Study Abroad: Adventures In Paris

I always knew I wanted to study abroad in Paris since I was 13. I remember sitting in my sixth grade classroom, checking off the box choosing French as my language course over Spanish. Everyone told me it was the less practical language to learn, but I’m sitting here at my desk in a Parisian apartment, typing this just about 8 years later.

My first few weeks in Paris have been stressful, but stressful in the most enjoyable way possible. I felt homesick the second day I was in Paris, but who wouldn’t feel stressful  under the effects of lack of sleep, the time difference, and a new language? I’ve learned a lot about some of the differences between life in Paris and life in Waltham and here are just a few for those of you interested in studying abroad in Paris!

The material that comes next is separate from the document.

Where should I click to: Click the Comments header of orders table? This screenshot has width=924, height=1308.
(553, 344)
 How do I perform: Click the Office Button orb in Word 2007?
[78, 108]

Transportation:  Paris has a great public transportation system in that everything is super close to a metro stop. Unfortunately, there have been frequent disturbances with public transportation during my short stay here including suspicious packages and occasional accidents. This morning, I stood at the train station with my French to English dictionary trying to figure out what the person on the speaker was saying. (Hint: “colis suspect” means a suspicious package which means that the trains are delayed or halted).

Education system:  French universities are not as organized as American universities. At Brandeis we choose our classes a whole semester in advance, but in France, the times and rooms of classes can change even just the day before the class begins! I checked my email before I went to bed, which was extremely lucky for me since I found out that my 10:30 AM class had changed to an 8:30 AM class. Another important thing to note is that the idea of a major is a very American concept. French students have to choose what they’re going to specialize in and stick to that field unlike American students who have a few semesters to try out different majors.

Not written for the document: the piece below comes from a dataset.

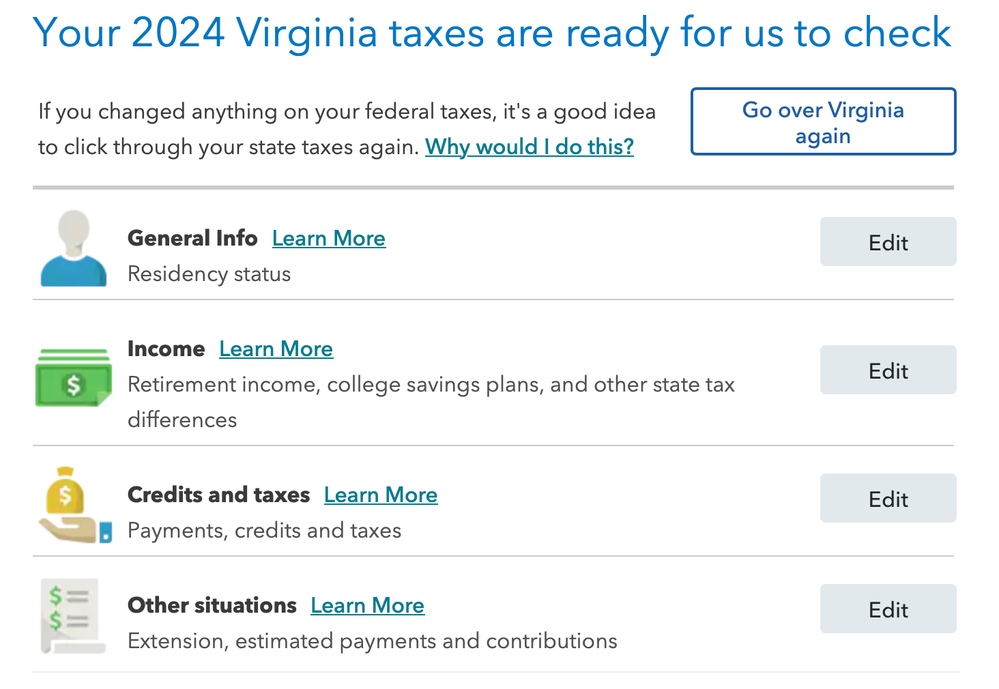Edit the Other situations section

point(888,609)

Food:  The most magical part about Paris is all the amazing food available. Fresh baguettes are never really more than a euro. All the French pastries here are perfect and worth the few euros they are. My favorite food item here is definitely the nutella crêpe, but note that not all crêpe stands are created equal. Make sure that it’s actually made in front of you so you get to enjoy a warm, freshly made crêpe! If you’re looking for more fancy food, eating out here is expensive, but totally worth it. My program has treated us to very nice three course meals before, so depending on your program, you might be able to try gourmet food without feeling anxious about the check.

Weather:  Paris is much, much warmer than Waltham. I brought my down jacket, thinking I would need it for at least January and February but I haven’t worn it once. It hasn’t snowed since I’ve arrived in Paris, which is very different from how it’s been in Waltham. Skip packing your warm down jacket as it’s just become extra room in my suitcase and pack a good rain jacket instead.

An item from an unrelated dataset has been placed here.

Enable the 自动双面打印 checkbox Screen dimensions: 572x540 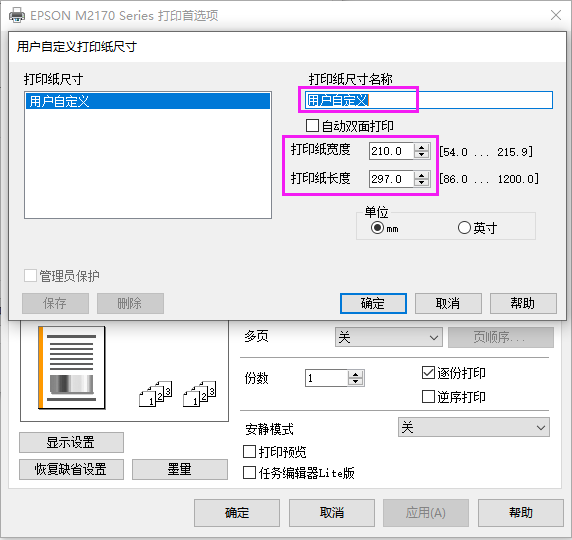312,126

Shopping:  Shopping here is great! There are lots of different places to shop depending on your budget. Le Marais has a lot of friperies (second-hand clothing stores) and vintage finds. St. Germain is also a great place for shopping with all sorts of price ranges. Of course if you’re looking to really spend money, there are always the famous shopping streets like Rue St. Honoré. P.S. Longchamp bags are actually cheaper in Paris! That is, if the exchange rate is working in your favor.

Budgeting:  The worst part about Paris is that it’s an expensive city. I’ve tried to stay pretty frugal, but it’s difficult to stay frugal especially when the little things add up. I made mistakes by buying lunch on campus a few times instead of making sandwiches at home. It’s great if you can save money, but I see studying abroad in Paris as a once-in-a-lifetime opportunity and I don’t mind spending a little more on trips to concerts, musicals, restaurants, and travels.

Traveling:  It’s true that traveling within Europe is less costly, but it’s in no way cheap. Traveling costs add up quickly when you’re planning on visiting a lot of different cities. A few of my friends have bought plane tickets to London for about 50 euros, while I bought a train ticket for 70 euros. Booking tickets early is a good way to find better prices, and I’m already looking at places to go for my April break!

If you’re thinking about studying abroad in Paris, go for it! Brandeis is affiliated with a lot of programs for study abroad in France, including programs outside of Paris. My program is called Academic Programs Abroad Paris and I’m so happy that I chose this program over the other one I was considering. The only difficulty I’ve faced with my study abroad is the language barrier, but I decided to come to Paris so that I could push my boundaries and immerse myself to become more fluent in French. Bonne chance and I hope you choose Paris!